OneSavings Bank – parent of Kent Reliance and Interbay Commerical – has signed a deal with software developer eTech to prepare for the Prudential Regulation Authority’s portfolio buy-to-let changes.
eTech will implement an online submission platform ahead of the PRA deadline on 30 September, when firms must scrutinise borrowers with four or more buy-to-lets by assessing their full portfolio of properties and outstanding mortgages in addition to the standard assessment.
Adrian Moloney, sales director at OneSavings Bank, said: “As a specialist lender, this sort of bespoke underwriting is in our DNA, so it will be business as usual for us come October.
“Nevertheless, brokers are our business, and we know they are soon going to be hit with a greater administrative burden, so we want to do all we can to make the transition as smooth as possible.
“In just a couple of months, the buy-to-let market will take yet another step toward greater specialisation, and I hope this tech-driven solution will quickly become the gold standard for brokers coming to terms with the new rules.”

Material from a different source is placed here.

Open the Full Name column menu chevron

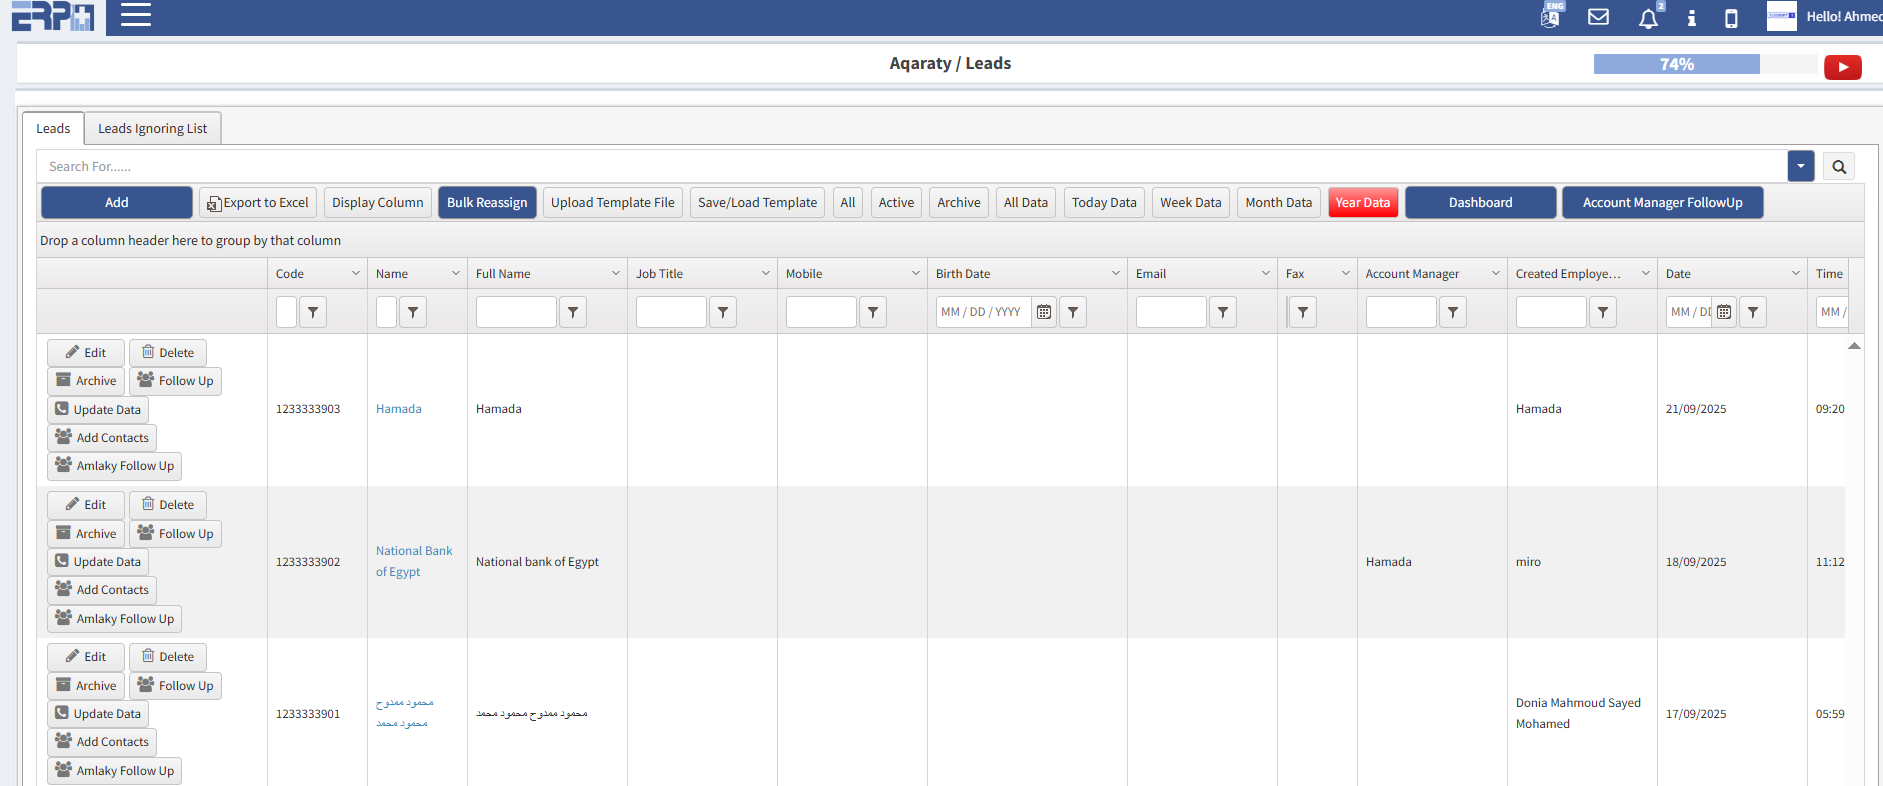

eTech was developed with input from Mortgages for Business, OneSavings Bank’s distributor partner, and will allow brokers intermediaries to upload portfolio property details directly onto the platform, either manually or from Excel.
New portfolios can also be created more quickly based on previous portfolio data.
Mark Blackwell, lending and surveying services director, eTech, said: “We are delighted to be working with OSB to deliver the industry standard Buy to Let Hub. We have worked collaboratively to provide a solution that supports brokers and landlords and helps make OSB easy to deal with in a market becoming ever more specialist.
“We build software to manage property risk and improve efficiency. This is the start of the digital journey with the Hub with several more phases to follow after September that will deliver more enhancements to the specialist lending market.”